Chapter Text
Cold air flooded your lungs like shards of broken glass.
Your first breath was a mistake - too sharp, too much, your chest seizing as the cold carved its way in. You coughed, hard, the sound ugly and wet and swallowed entirely by the dark. When it passed, you lay still and breathed through your nose instead, trying to make sense of things.
There was nothing to make sense of. There was only dark, and cold, and the flat press of metal against your back.
Your hands moved before your mind caught up with them, dragging across the surface above you - close, too close, inches from your face. Smooth. Seamed. The interior curve of something like a lid.
A coffin.
No. You shoved the thought down and pushed both palms flat against the ceiling of the thing, feeling for any give. There was none. You tried again, harder, knuckles throbbing with the cold as they connected with a dull, protesting whine of metal. A seam of light bled in - pale and faint, threading down across your face like it didn't quite know what to do with itself.
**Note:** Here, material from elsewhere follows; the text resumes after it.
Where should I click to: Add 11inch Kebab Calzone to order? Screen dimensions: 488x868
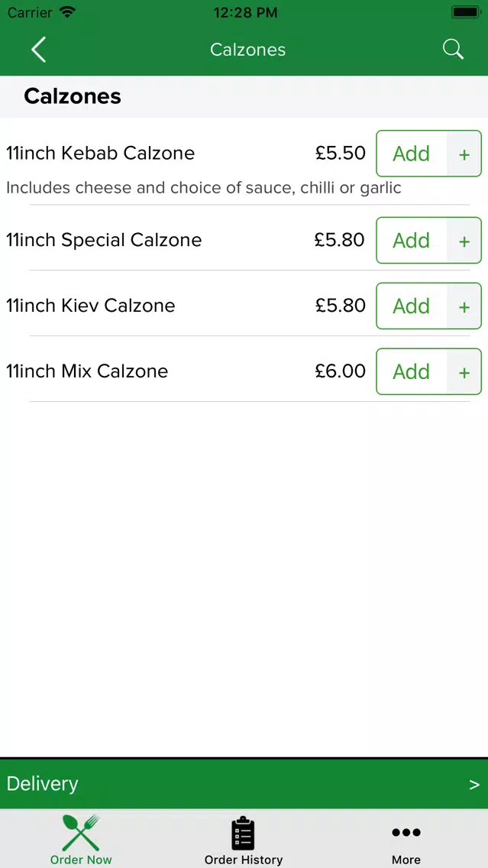[412, 154]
You pressed your eye to the gap.
Green. Soft, impossible green - grass, real grass, growing out of what looked like the floor of some vast cavern. Stalactites above, dripping with something luminescent. Pale moths drifted between them, their wings throwing quiet light across the stone. And in the middle of all of it, standing with their back half-turned to you, was a figure.
Red cloak. White mask. Still as a portrait.
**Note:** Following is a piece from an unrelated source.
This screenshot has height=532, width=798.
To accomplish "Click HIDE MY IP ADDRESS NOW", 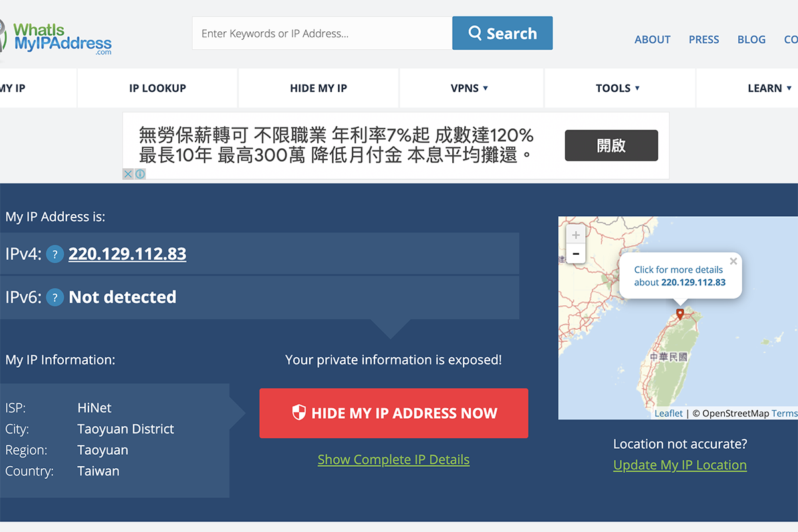I will (x=394, y=413).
You opened your mouth to call out and got another cough instead, ragged and humiliating, scraped out of the bottom of your lungs by the cold.
It was enough.
The figure turned.
You had about half a second to register the mask angling toward you before a silver blade punched through the gap you'd been looking through, missing your face by a margin you would think about later, alone, at length. You jolted back on pure reflex, spine hitting the base of the capsule, and then the blade pressed down - a lever, not a weapon - and the lid popped off with an almost insulting softness.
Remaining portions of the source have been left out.